Fantastic Mr Fox
Depuis ses débuts, Benjamin Renner affiche un goût certain pour les contes pour enfants. Deux de ses courts-métrages en témoignent : Le Corbeau voulant imiter l’aigle, directement tiré de la fable de La Fontaine, et La Queue de la souris, qui semble revisiter avec audace Le Lion et le Rat, sont tous deux, à leur façon, une porte d’entrée dans le monde décalé de cet homme aux multiples facettes. Un monde où les animaux – surtout les plus féroces d’entre eux – qui ont peuplé les légendes et histoires du soir de notre enfance, ont bien du mal à trouver leur place dans les contes actuels. Pour sa deuxième bande-dessinée, le réalisateur d’Ernest et Célestine continue sur cette lancée et lance un joli pied de nez aux classiques a priori indétrônables.
En effet, Benjamin Renner fait preuve d’une insolence à toute épreuve, même lorsqu’il s’adresse à la jeunesse. Une insolence qui se fait de plus en plus piquante au fil des œuvres, tous médiums confondus, et qui n’a jamais autant brillé que dans Le Grand Méchant Renard. Dans cet ouvrage, il met en scène un renard couard et peu dégourdi, véritable intrus de la chaîne alimentaire qui a bien du mal à se dépatouiller quand il s’agit de se mettre une bonne volaille toute fraîche sous la dent. Ce « satyre roux » ne ferait pas de mal à une mouche, et pour cause : qui d’autre que Grand Méchant Renard serait capable de s’amouracher de sa propre nourriture ? Accompagné par un chien tire-au-flanc, un lapin un peu bêta, un petit cochon fermier, une poule hystérique et un loup désabusé – tout droit sortis du blog personnel de l’auteur -, ce personnage saugrenu fera naître toute une flopée de situations comiques et décalées, à mille lieues des stéréotypes croisés dans les contes et autres récits imaginaires.
Une effronterie qui se retrouve également dans les coups de crayon, notamment grâce aux mimiques et à la gestuelle des personnages, mais aussi dans les dialogues.
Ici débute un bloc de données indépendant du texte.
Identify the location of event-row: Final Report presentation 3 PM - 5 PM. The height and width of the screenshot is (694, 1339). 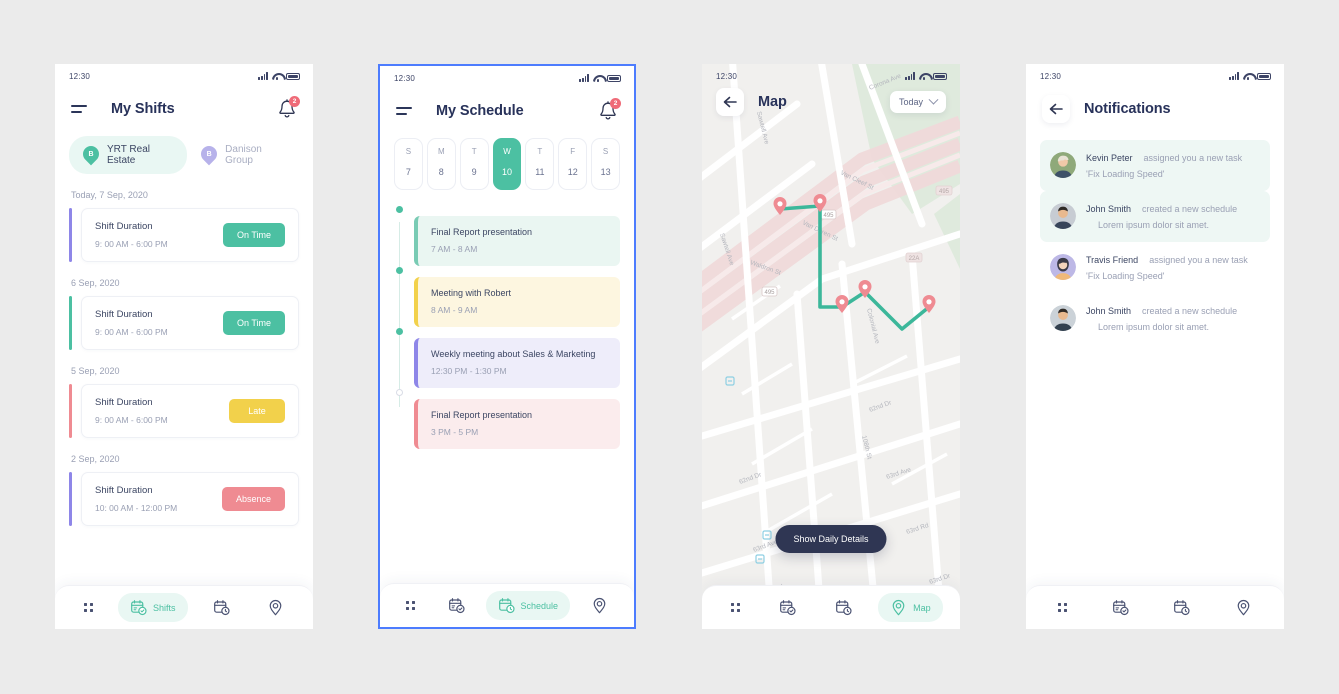
(508, 419).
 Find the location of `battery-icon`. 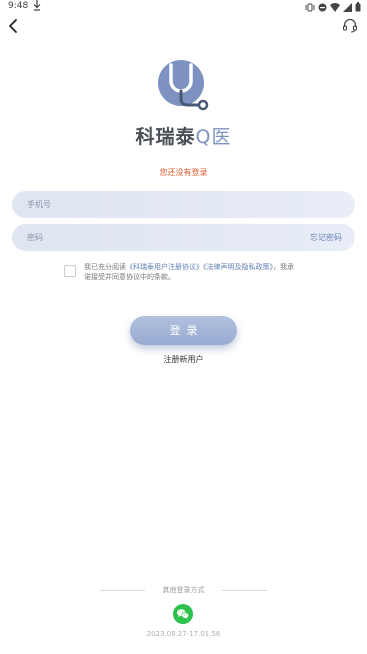

battery-icon is located at coordinates (358, 7).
En plus d’un sens aigu de la mise en images – très certainement hérité du cinéma d’animation -, Renner maîtrise comme personne l’art de la punchline : rarement on aura lu insultes et moqueries si cocasses ! Mais au-delà de cette réécriture aventureuse et de ces graphismes facétieux, Renner sait se montrer incroyablement tendre. Derrière la fourrure rousse se cache en vérité un cœur en or, car Monsieur Renard s’avère être un authentique papa poule ! Devant les tribulations du goupil et de ses trois petits compagnons, impossible de ne pas esquisser un sourire (voire plusieurs) et de ne pas fondre littéralement sous l’emprise de cette histoire attachante, qui prend finalement des allures de fable légère et mignonnette. L’occasion pour l’auteur d’aborder de manière subtile des thématiques actuelles d’importance, touchant notamment à la question de l’identité et la refonte de la cellule familiale traditionnelle.
Dans ce parfait dosage entre impudence et douceur, Renner, l’air de rien, avance à contre-courant des conventions pour créer une oeuvre moderne et surprenante. A l’avenir, on serait alors en droit d’attendre de sa part des productions encore plus culottées, sans pour autant laisser de côté sa sensibilité et sa poésie. L’auteur, infatigable, s’attelle déjà à l’adaptation en court-métrage des aventures pittoresques de Renard. De quoi ravir les petites têtes blondes et les grands enfants qui se seront rués sur ce précieux ouvrage. Déjà récompensé d’un César pour Ernest et Célestine et lauréat du prix Jeunesse au dernier Festival de la BD d’Angoulême, Benjamin Renner est sans conteste un artiste à suivre de près, que ce soit dans le monde de l’animation ou l’univers du dessin. Les grands méchants critiques n’auront qu’à bien se tenir.